** Opening PAGE TEXT block **

LTC Bullet: Idaho Decision Draws Attention to Estate Recovery

Monday September 28, 1998


Federal law (OBRA '93) requires states to implement estate recovery programs to recoup Medicaid monies spent on providing long-term care. Many states have failed, however, to create viable programs capable of recovering meaningful amounts of money.

The absence of a genuine estate recovery risk enables widespread denial of the need for LTC insurance. Why worry about LTC if Medicaid will pay for your care after the insurable event occurs?

Even in states that do enforce estate recovery, Medicaid planning attorneys are equally as adept
at helping clients avoid estate recovery as they are at obtaining Medicaid eligibility in the first place. The "Marriage Settlement Agreement" (described below) is characteristic of such Medicaid planning handiwork.

One issue frequently litigated is whether or not states can recover Medicaid monies from the estates of Medicaid recipients' spouses. The Idaho Supreme Court recently ruled that the state may recover from the estate of a Medicaid recipient's spouse after already receiving the balance of the Medicaid recipient's estate.

The Idaho Supreme Court decision may persuade other states to take a similar position on the scope of estate recovery and efforts to evade it. Details of the Idaho decision are presented below:

In Estate of Knudson v. Jackson (Idaho Sup. Ct., No. 23928, 1998 Ida. Lexis 70, June 16, 1998),
Barbara Jackman (the Knudsons' niece, guardian of Mrs. Knudson and holder of a durable power of attorney for Mr. Knudson) executed a "Marriage Settlement Agreement" transferring most of the couple's community property into Mr. Knudson's separate property before Mrs. Knudson began receiving medical assistance which totaled $41,600 at her death.

** Closing PAGE TEXT block **
** Opening SOURCE INFORMATION block **

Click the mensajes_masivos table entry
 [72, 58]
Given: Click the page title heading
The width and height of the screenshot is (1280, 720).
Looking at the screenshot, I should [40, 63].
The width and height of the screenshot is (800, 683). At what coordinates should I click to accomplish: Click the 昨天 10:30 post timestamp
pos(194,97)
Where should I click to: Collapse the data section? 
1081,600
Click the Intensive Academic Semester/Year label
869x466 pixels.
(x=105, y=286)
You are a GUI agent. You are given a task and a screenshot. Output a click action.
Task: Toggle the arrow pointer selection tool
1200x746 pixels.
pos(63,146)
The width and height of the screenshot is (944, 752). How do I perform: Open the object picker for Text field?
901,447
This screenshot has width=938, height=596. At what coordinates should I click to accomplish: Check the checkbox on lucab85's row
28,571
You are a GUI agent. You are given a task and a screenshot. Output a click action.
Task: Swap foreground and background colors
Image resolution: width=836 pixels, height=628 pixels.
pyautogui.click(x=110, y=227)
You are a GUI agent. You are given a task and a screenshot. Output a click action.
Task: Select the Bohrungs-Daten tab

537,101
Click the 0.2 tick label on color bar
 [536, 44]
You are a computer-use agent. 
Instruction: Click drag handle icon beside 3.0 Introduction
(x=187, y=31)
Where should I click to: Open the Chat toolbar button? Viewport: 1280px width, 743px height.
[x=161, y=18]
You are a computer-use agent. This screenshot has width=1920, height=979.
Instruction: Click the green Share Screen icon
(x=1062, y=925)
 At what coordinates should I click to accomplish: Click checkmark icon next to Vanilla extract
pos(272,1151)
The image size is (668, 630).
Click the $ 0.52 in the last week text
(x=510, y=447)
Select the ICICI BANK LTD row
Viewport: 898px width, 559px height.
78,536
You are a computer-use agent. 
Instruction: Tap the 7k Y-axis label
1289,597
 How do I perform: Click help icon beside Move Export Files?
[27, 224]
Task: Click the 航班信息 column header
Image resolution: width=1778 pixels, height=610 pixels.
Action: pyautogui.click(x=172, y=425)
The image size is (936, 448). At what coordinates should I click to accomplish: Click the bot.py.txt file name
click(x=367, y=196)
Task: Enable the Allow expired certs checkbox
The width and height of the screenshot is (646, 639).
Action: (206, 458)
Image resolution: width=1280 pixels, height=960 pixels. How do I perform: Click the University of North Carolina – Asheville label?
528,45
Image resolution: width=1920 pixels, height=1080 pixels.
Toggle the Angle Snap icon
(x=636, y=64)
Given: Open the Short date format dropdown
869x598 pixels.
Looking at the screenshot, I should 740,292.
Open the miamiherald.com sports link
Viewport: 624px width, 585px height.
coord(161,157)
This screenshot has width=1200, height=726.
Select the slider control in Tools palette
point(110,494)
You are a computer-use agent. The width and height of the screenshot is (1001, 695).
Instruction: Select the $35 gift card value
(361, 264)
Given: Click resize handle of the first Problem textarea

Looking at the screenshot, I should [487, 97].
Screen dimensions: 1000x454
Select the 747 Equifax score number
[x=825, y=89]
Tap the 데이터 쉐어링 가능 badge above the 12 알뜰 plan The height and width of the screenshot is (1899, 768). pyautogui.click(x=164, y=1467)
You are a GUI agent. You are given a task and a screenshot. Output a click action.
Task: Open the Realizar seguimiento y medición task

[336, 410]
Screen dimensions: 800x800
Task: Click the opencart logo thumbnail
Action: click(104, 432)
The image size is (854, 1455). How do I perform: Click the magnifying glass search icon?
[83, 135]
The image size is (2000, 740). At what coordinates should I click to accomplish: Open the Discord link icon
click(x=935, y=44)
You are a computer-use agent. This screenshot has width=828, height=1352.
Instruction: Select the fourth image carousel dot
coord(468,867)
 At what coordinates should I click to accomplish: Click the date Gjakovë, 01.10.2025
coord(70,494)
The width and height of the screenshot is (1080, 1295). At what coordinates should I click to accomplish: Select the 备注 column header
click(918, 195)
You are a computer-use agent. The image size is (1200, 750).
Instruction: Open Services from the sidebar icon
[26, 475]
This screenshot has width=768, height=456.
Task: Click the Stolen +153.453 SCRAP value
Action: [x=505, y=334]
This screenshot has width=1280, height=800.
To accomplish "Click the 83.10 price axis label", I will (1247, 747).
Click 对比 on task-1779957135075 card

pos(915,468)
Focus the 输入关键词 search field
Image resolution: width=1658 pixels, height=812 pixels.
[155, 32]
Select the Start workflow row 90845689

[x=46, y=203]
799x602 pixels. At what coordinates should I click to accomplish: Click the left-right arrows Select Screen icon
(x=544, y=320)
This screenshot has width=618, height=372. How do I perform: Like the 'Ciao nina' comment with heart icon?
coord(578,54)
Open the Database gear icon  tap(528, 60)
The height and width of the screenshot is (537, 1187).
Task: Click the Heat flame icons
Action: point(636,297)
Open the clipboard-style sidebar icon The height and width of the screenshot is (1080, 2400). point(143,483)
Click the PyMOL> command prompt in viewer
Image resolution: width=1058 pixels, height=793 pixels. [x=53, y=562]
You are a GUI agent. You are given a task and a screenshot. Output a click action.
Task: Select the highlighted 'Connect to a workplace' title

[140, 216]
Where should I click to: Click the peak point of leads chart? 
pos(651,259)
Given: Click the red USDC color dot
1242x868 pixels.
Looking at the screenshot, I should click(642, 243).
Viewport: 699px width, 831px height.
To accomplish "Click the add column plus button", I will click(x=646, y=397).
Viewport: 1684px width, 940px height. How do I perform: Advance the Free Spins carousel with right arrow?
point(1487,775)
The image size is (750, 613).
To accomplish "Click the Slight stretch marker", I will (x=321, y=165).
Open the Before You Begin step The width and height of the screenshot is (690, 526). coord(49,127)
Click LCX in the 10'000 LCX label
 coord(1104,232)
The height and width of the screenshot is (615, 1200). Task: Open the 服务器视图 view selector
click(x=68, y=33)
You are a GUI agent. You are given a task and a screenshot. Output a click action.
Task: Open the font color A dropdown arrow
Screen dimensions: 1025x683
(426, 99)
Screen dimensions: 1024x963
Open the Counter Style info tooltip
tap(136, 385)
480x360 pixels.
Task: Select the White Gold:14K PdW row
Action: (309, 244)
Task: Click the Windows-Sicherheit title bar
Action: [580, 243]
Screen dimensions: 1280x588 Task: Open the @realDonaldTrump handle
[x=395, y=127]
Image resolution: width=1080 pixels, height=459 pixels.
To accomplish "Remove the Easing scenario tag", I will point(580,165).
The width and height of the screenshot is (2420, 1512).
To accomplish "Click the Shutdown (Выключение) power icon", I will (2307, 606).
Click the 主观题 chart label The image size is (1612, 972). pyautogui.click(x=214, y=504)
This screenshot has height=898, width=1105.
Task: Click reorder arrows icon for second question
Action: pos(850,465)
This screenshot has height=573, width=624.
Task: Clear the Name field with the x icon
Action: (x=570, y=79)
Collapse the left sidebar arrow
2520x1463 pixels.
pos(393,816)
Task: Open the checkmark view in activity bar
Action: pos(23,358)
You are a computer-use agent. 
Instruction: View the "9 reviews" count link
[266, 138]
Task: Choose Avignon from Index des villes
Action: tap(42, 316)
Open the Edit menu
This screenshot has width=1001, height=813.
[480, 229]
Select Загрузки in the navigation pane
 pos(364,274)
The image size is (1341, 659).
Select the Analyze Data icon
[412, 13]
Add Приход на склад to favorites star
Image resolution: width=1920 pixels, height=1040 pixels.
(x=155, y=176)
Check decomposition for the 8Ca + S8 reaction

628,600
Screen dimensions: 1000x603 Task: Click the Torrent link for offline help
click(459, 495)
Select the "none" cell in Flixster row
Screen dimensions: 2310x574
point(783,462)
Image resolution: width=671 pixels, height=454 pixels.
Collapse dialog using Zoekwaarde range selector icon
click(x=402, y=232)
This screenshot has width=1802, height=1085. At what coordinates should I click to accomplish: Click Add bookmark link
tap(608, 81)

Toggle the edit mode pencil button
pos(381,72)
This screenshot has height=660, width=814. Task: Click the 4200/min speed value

** Closing SOURCE INFORMATION block **

■ WHAT IS REQUIRED: From the Idaho estate recovery article, copy word for word the stretch from "The absence of" through "Medicaid recipient's estate.".

■ FINISHED TASK:
The absence of a genuine estate recovery risk enables widespread denial of the need for LTC insurance. Why worry about LTC if Medicaid will pay for your care after the insurable event occurs?

Even in states that do enforce estate recovery, Medicaid planning attorneys are equally as adept
at helping clients avoid estate recovery as they are at obtaining Medicaid eligibility in the first place. The "Marriage Settlement Agreement" (described below) is characteristic of such Medicaid planning handiwork.

One issue frequently litigated is whether or not states can recover Medicaid monies from the estates of Medicaid recipients' spouses. The Idaho Supreme Court recently ruled that the state may recover from the estate of a Medicaid recipient's spouse after already receiving the balance of the Medicaid recipient's estate.